Africa - A popular global narrative portrays China’s business interests in Africa as single-minded, driven by a powerful nation hungry for natural resources to fuel its ever-growing domestic and international industrial needs regardless of the social and environmental costs.
A counter-narrative suggests that African states should choose economic partners based on their own interests, and that new Chinese forms of aid, trade and investment represent a welcome alternative to Western development models that have failed to effectively address poverty in Africa.
In fact, there are a wide variety of business models and trade networks connecting the Chinese market to African investment opportunities and natural resource supplies, research shows.
Over the past several years, the Center for International Forestry Research (CIFOR) and research partners have been exploring these topics to contribute to a deeper understanding of the China-Africa relationship, especially within the global timber market.
“Especially since the last decade, the growth of Chinese economic interests in Africa has provoked a sensationalist response in the international media, which is now tempered by an initial round of field research demonstrating that circumstances surrounding Chinese involvement are complex and differ greatly from place to place,” said Louis Putzel, a CIFOR senior scientist.
“There is no one-size-fits-all policy response,” he said.
After years of heavy timber exploitation in tropical Africa’s coastal countries, especially to satisfy China’s demand for some of the more abundant species used to make plywood, demand for specialty hardwoods is now pushing logging activities further into Africa’s heartlands in the Democratic Republic of Congo and Zambia.
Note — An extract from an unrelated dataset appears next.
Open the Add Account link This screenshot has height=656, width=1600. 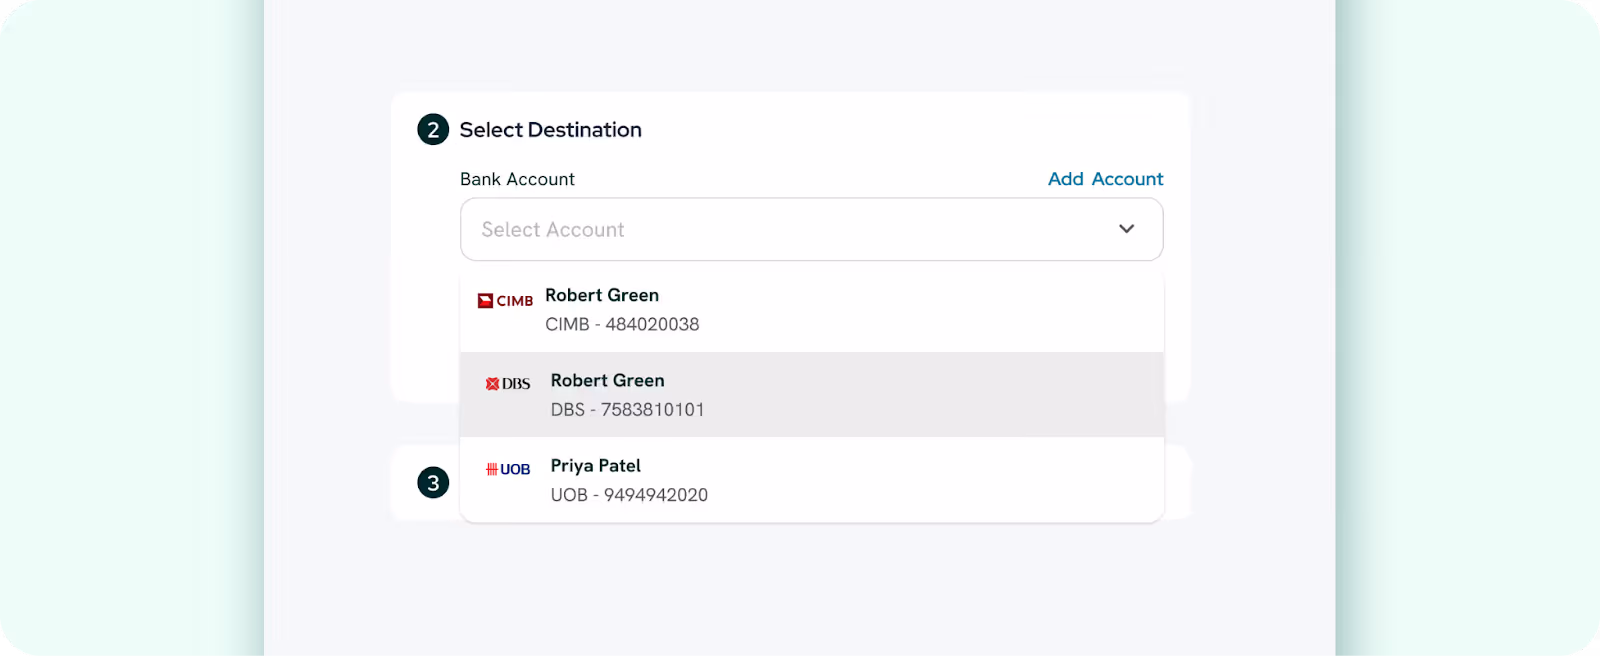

“For a number of reasons, these areas are less equipped to sustainably manage their forest resources,” Putzel said. “Political perspectives aside, it’s crucial to achieve a better understanding of how the trade works and how to mitigate the social and environmental risks surrounding it.”
The research, conducted between 2011 and 2013 in the tropical forest countries of the Congo Basin and the Miombo Woodland countries in eastern and southern Africa, is summarized in an information brief written by scientist Xiaoxue Weng and others.
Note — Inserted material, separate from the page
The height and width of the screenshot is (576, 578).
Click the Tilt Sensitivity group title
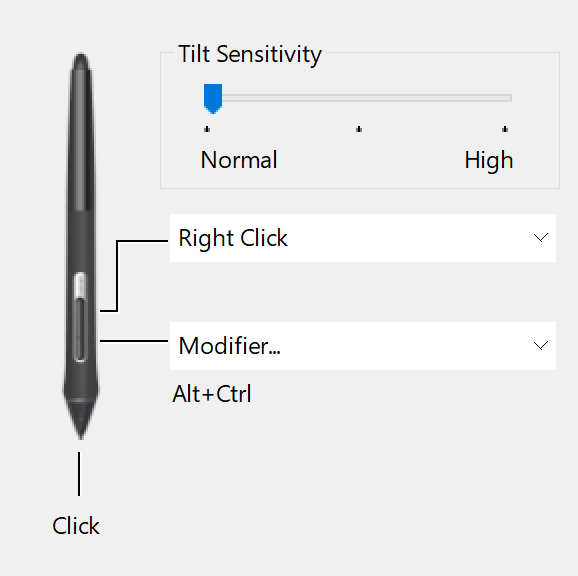click(250, 55)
As long as African timber is available for a good price, companies will cut it or buy it and ship it to China
It recommends that policymakers acknowledge the diversity found in Chinese and African business models, while considering the role of local African entrepreneurs and the international community to achieve a sustainable and socially responsible timber trade.
“Companies operating in the China-Africa market range from large state-owned Chinese corporations to private companies of all sizes, which can be headquartered in Africa, China or somewhere else entirely,” Putzel said.
“No single set of national laws nor any single trade convention can cover all the potential sources of social and environmental risks, and certainly current laws governing the global timber trade don’t in any way address poverty in tropical producer countries,” he said.
“In fact, laws tend to exclude poorer or economically marginalized actors from participating in financially beneficial activities,” he continued. “Meanwhile, in many places, unmonitored extraction — and over-extraction — proceed apace.”
China is the world’s largest importer of tropical wood. The country of 1.35 billion people increased the proportion of its imports from 35 percent in 2000 to 78 percent in 2009, making the commodity the third-largest export from Africa after oil and mineral ores, the research showed.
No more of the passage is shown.